The South African Nobel Laureate Archbishop Desmond Tutu describes
Ubuntu this way:
“It is the essence of being human. It speaks of the fact that my
humanity is caught up and is inextricably bound up in yours. I am
human because I belong. It speaks about wholeness, it speaks
about compassion. A person with Ubuntu is welcoming, hospitable,
warm and generous, willing to share. Such people are open and
available to others, willing to be vulnerable, affirming of others, do
not feel threatened that others are able and good, for they have a
proper self-assurance that comes from knowing that they belong in
a greater whole.

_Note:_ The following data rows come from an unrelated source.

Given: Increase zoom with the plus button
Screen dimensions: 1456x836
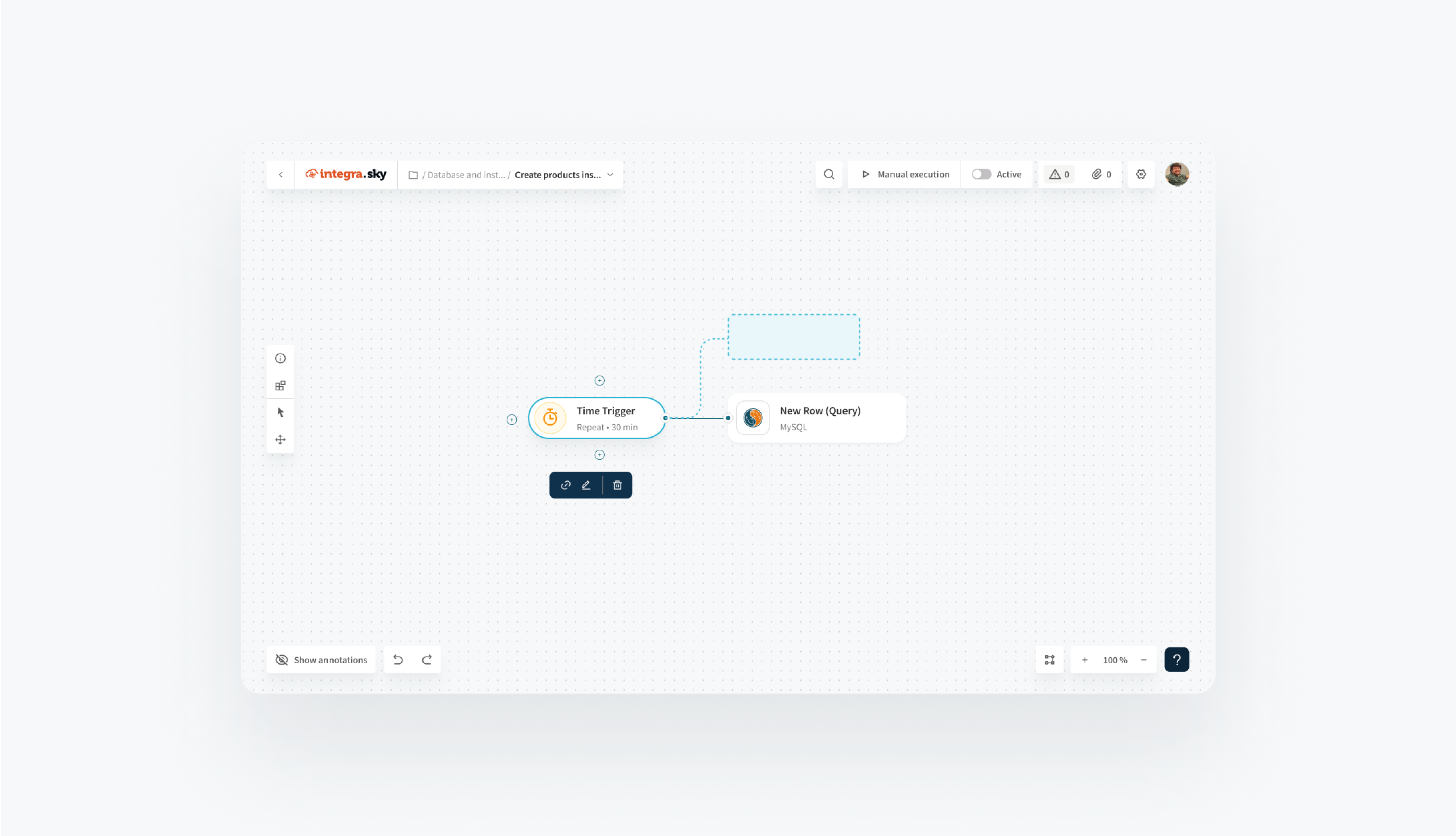Looking at the screenshot, I should [1085, 660].
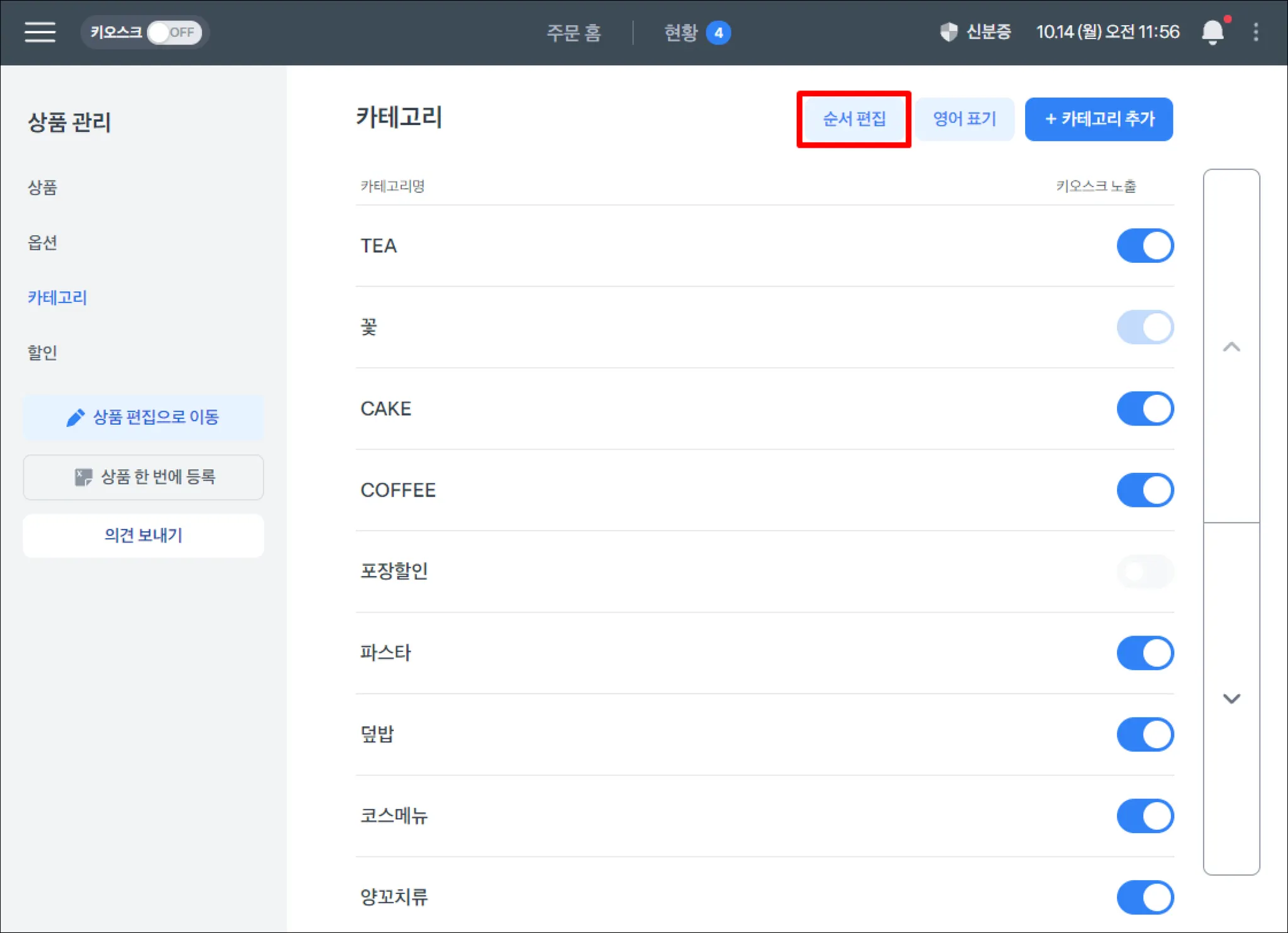Toggle kiosk exposure for CAKE
1288x933 pixels.
tap(1145, 409)
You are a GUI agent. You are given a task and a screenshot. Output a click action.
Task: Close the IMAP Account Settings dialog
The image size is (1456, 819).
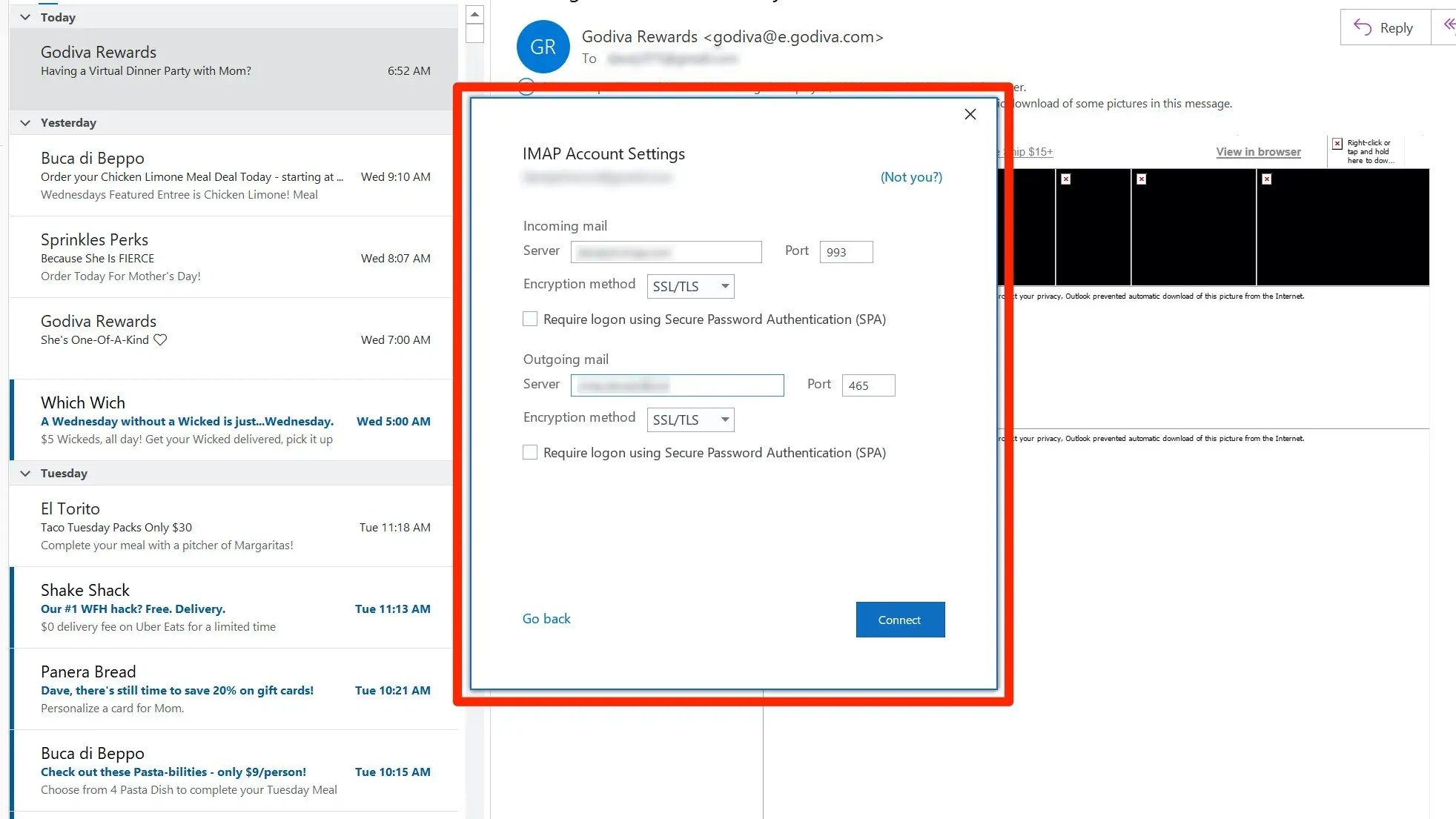970,114
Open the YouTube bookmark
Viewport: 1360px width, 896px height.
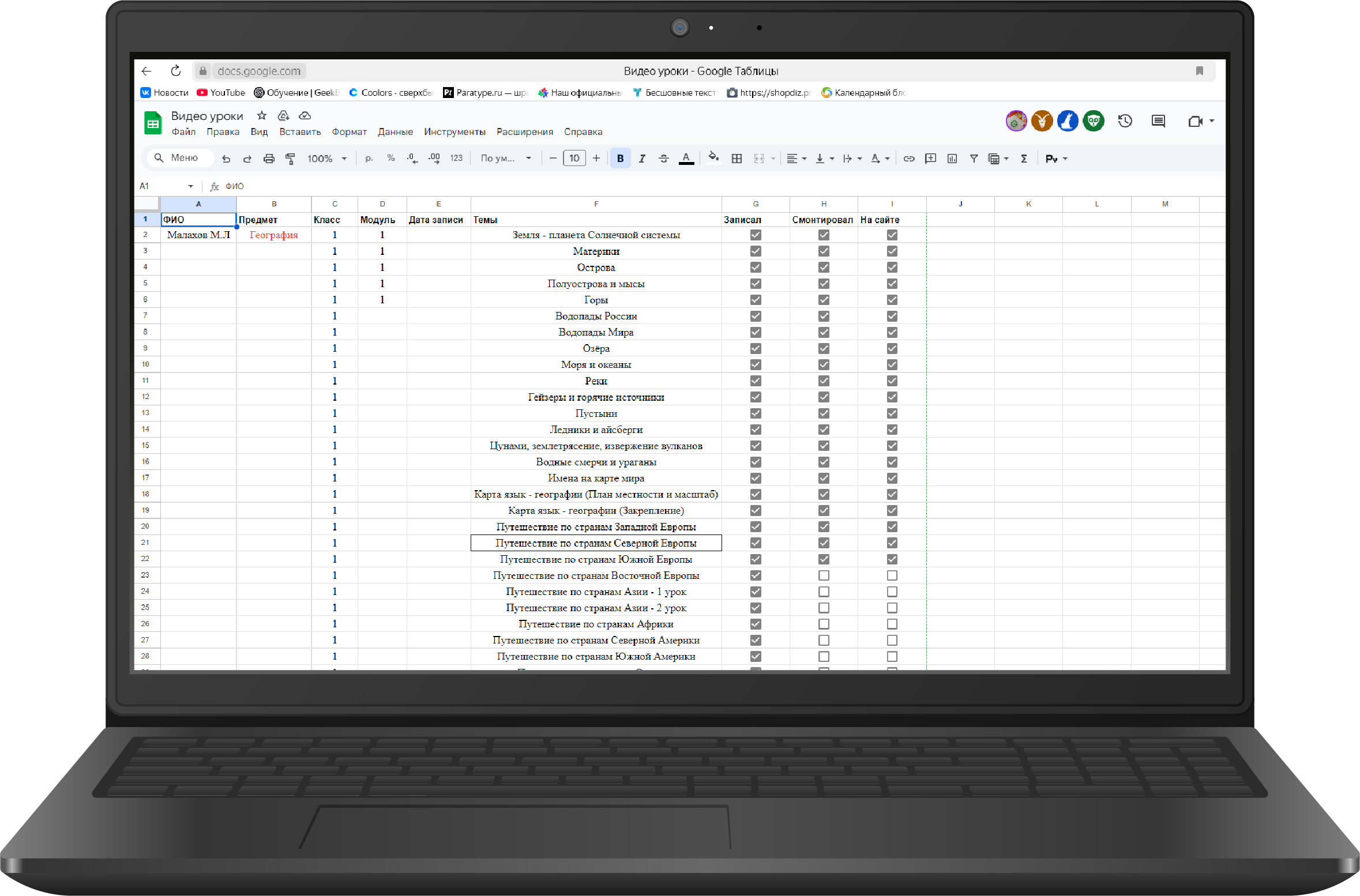[x=221, y=93]
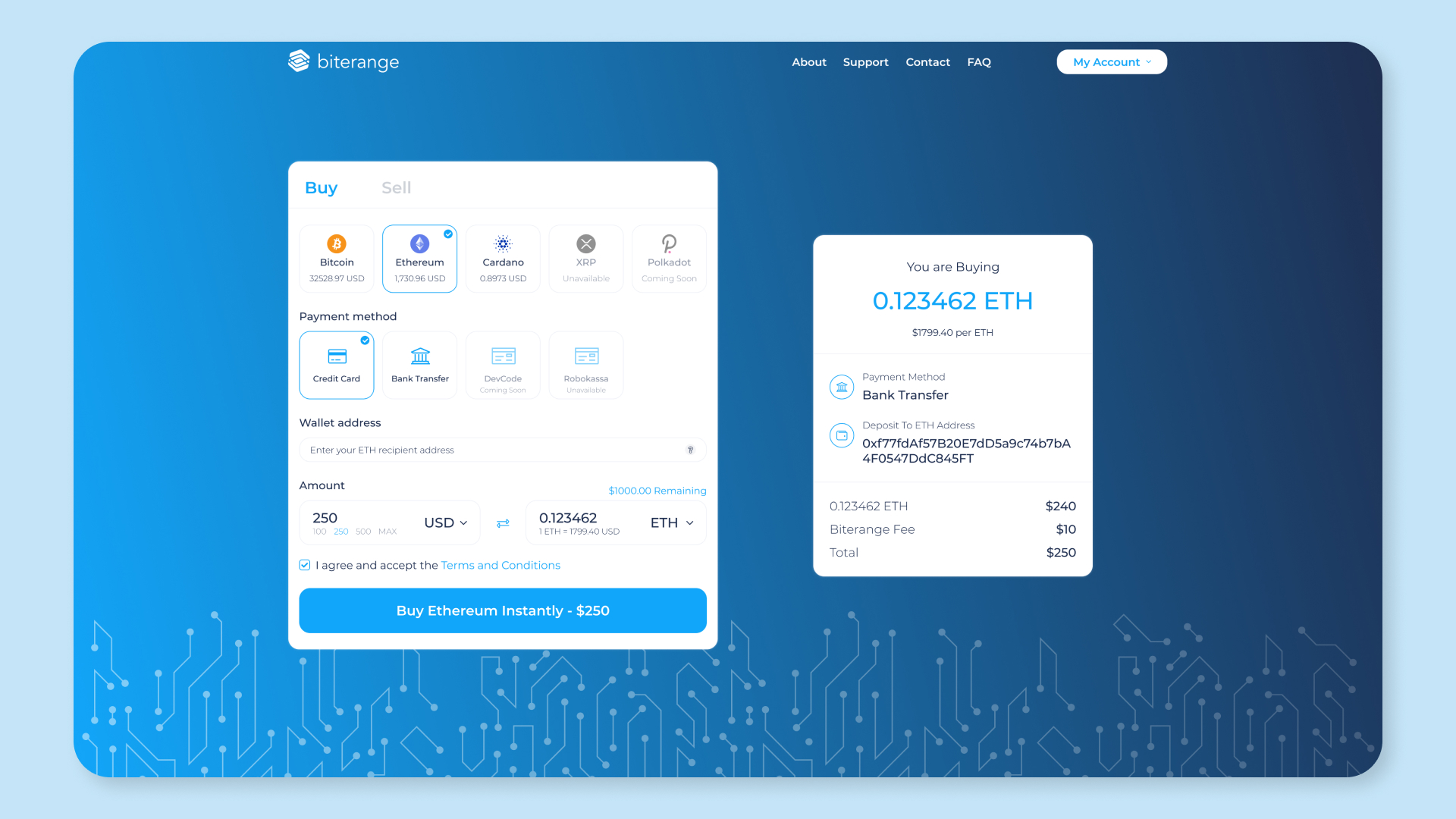Select the Ethereum coin option
This screenshot has height=819, width=1456.
pos(419,259)
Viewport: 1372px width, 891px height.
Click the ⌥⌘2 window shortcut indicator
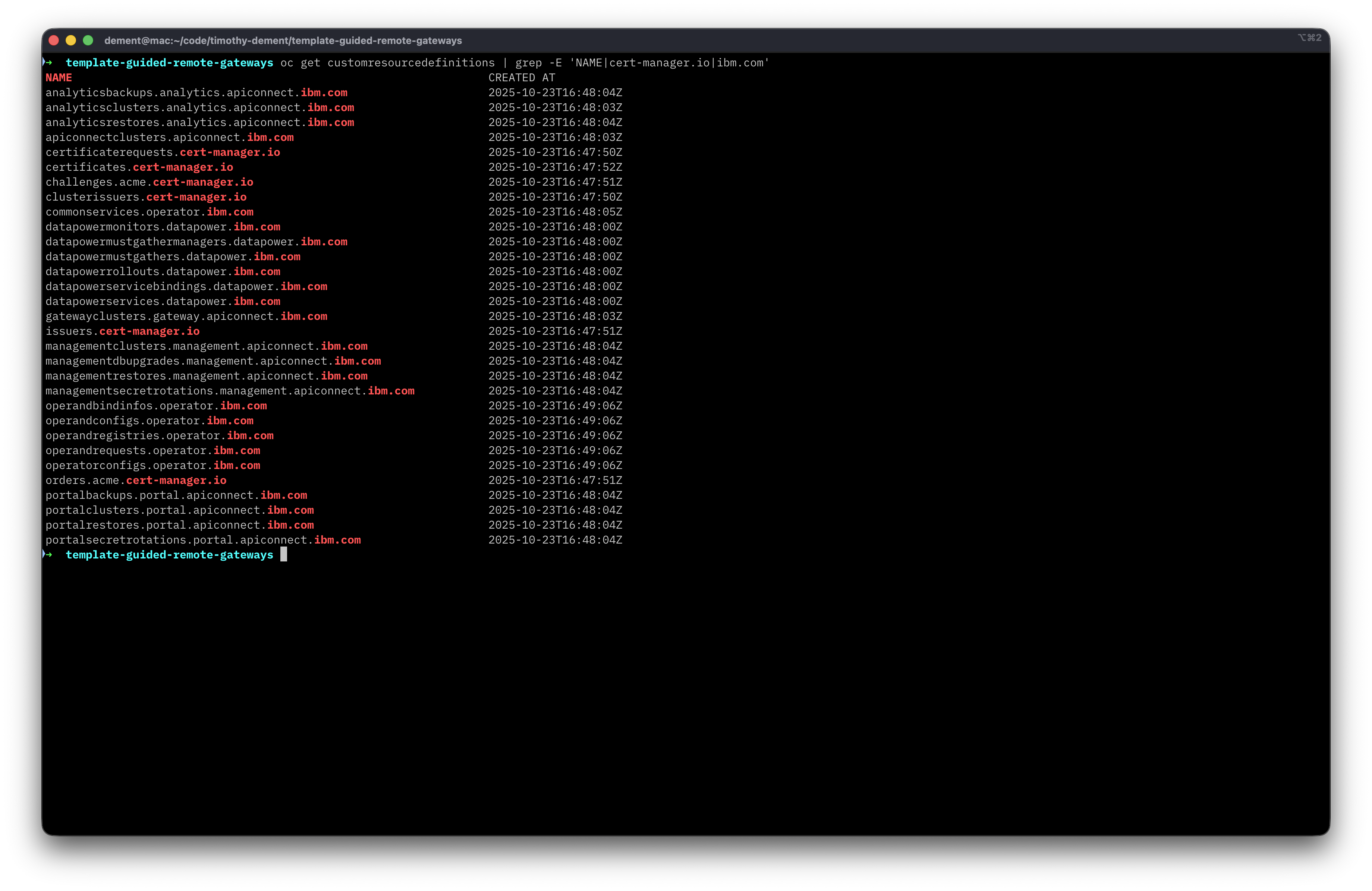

They know that they are diminished when others
are humiliated, diminished when others are oppressed, diminished
when others are treated as if they were less than who they are. The
quality of Ubuntu gives people resilience, enabling them to survive
and emerge still human despite all efforts to dehumanize them”
(Tutu, 2006).
Answers that work have compassion in them, and room for mystery, and acknowledge the fact that
as humans we are complex packages. From this perspective, every illness is an opportunity to explore
ourselves and the world around us. Hahnemann, the founder of Homeopathy, said, “illness is a gift,
unwrap it.” While it may be an uncomfortable gift, I’m with Hahnemann. We need to view it as an
opportunity not to judge ourselves for being flawed and weak, but as a challenge that can make us
grow and become more adaptable and creative as human beings.